Michelle Obama s'est adressée directement à son mari lorsqu'elle s'est avancée au pupitre. « Huit années dans le creuset, et pas une seule fois tu n'as fondu sous la chaleur. Pas une seule fois tu n'as laissé cela t'endurcir. »
Elle a également rappelé les temps forts des huit années de mandat de son mari, notamment l'ordre donné au raid qui a conduit à la mort d'Oussama ben Laden, le fait d'avoir « défendu l'égalité du mariage » et « écouté la science ».
L'ancienne première dame a aussi évoqué l'époque actuelle, « anxieuse et divisée », et mis en garde contre le cynisme ou la complaisance alors que « tout semble tellement sens dessus dessous ». Elle a présenté le centre comme « un refuge face à tout cela ».
En montant à la tribune, le 44e président a réaffirmé son attachement au caractère, à l'honnêteté, à l'intégrité, à la gentillesse, à la compassion et au sens du devoir, en rendant hommage aussi bien à des démocrates qu'à des républicains, y compris ceux qu'il a battus.
« Chaque président ici aujourd'hui, aussi différents que nous soyons, a essayé de faire de son mieux pour défendre les valeurs auxquelles John McCain et Mitt Romney croyaient tout autant que moi, a déclaré Obama. C'est notre plus grand héritage. »
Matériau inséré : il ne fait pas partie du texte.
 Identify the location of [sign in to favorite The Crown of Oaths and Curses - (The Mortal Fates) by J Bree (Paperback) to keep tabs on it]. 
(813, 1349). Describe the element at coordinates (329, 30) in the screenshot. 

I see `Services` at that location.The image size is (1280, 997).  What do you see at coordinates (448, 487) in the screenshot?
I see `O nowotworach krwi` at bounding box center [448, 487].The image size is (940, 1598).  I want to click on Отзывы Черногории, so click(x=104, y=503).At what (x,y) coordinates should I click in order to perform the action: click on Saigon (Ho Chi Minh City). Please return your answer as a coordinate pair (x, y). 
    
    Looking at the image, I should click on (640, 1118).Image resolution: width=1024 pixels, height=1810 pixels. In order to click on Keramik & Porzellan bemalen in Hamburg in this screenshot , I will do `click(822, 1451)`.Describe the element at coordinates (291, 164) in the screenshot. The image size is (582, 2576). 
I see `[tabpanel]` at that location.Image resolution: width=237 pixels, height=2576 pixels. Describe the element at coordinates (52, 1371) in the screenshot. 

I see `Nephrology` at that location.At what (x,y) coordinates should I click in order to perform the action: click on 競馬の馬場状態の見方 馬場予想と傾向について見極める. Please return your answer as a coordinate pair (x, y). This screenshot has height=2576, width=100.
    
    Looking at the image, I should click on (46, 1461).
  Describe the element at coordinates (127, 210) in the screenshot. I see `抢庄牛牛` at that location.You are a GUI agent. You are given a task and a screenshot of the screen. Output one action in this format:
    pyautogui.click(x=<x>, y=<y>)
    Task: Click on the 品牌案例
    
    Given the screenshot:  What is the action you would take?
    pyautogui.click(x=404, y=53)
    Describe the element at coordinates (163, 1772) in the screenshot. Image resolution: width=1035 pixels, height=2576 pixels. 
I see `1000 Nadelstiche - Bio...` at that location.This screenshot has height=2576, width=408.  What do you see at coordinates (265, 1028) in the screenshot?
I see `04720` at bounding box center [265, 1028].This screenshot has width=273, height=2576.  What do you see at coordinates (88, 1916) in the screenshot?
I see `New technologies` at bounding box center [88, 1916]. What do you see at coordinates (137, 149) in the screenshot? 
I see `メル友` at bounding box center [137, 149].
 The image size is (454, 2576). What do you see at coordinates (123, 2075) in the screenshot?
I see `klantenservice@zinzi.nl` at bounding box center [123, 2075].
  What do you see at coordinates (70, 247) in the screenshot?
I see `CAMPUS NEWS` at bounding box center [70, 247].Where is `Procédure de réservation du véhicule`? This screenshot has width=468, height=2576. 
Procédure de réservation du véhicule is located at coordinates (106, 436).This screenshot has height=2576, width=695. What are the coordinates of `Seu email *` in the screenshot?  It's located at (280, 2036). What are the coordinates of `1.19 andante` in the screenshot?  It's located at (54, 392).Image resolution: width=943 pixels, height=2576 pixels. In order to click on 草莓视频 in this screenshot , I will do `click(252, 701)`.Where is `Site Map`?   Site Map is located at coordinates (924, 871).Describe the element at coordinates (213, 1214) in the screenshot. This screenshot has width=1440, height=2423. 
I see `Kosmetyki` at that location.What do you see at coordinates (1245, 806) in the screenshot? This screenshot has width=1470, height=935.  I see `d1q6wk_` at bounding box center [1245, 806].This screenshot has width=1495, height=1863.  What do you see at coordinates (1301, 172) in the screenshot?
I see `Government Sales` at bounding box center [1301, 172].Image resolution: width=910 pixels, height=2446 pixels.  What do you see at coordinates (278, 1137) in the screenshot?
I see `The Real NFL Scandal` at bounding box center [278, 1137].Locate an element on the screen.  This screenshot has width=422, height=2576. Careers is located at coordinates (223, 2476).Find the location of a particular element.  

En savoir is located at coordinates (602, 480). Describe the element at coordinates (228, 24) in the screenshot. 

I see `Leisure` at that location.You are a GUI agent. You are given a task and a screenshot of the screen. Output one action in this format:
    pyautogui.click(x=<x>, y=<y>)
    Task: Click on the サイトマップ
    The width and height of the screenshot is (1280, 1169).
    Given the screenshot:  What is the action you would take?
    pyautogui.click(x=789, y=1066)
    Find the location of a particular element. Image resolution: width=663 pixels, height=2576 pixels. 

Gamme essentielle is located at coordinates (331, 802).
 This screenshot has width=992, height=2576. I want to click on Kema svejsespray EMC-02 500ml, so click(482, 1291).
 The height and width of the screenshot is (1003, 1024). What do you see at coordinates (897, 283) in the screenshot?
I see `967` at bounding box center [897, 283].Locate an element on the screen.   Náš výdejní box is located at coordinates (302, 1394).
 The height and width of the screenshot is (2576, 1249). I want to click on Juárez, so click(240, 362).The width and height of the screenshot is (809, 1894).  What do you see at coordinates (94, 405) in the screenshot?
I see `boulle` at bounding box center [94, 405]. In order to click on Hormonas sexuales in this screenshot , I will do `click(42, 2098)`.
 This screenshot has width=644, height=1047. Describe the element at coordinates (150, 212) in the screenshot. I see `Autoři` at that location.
Il est également revenu sur la fondation de l'Amérique comme une expérience « radicale » d'autogouvernement, rappelant comment la révolution avait rejeté le pouvoir héréditaire et les hiérarchies. Il a souligné la promesse fondatrice selon laquelle il n'y aurait « ni rois ni seigneurs, ni serfs ni sujets, mais seulement des citoyens ».
Obama Presidential Center : que trouve-t-on à l'intérieur ?
Le campus de près de 8 hectares se trouve dans Jackson Park, dans le South Side de Chicago, tout près de l'endroit où Obama vivait et a fait ses premiers pas en politique. Il devrait accueillir plus d'un million de visiteurs par an.
Outre un musée monumental retraçant l'histoire politique et personnelle du premier président noir du pays et de la première dame, le site comprend une antenne de la Chicago Public Library, des terrains de basket, une aire de jeux, un centre sportif et une zone de pique-nique.
« Cet endroit est un espace sûr où les gens peuvent venir, oui, pour réfléchir aux moments historiques de cette présidence et de ces campagnes, mais aussi pour se réunir en communauté et réfléchir aux changements qu'ils peuvent apporter dans leur propre quartier », a expliqué Josh Harris, vice-président chargé des relations avec le public à la Obama Foundation, lors d'une visite du campus.
Les visiteurs du musée pourront entrer dans une réplique grandeur nature du Bureau ovale.
Plusieurs des robes de soirée que Michelle Obama portait en tant que première dame sont exposées sur des mannequins derrière des vitrines, notamment une robe noire et rouge dessinée par Narciso Rodriguez que l'ancienne première dame portait le soir de l'élection à Chicago.
Les visiteurs auront également la possibilité de toucher des échantillons des tissus, notamment la robe du soir en cotte de mailles rose doré signée Atelier Versace qu'elle portait lors de son dernier dîner d'État en 2016.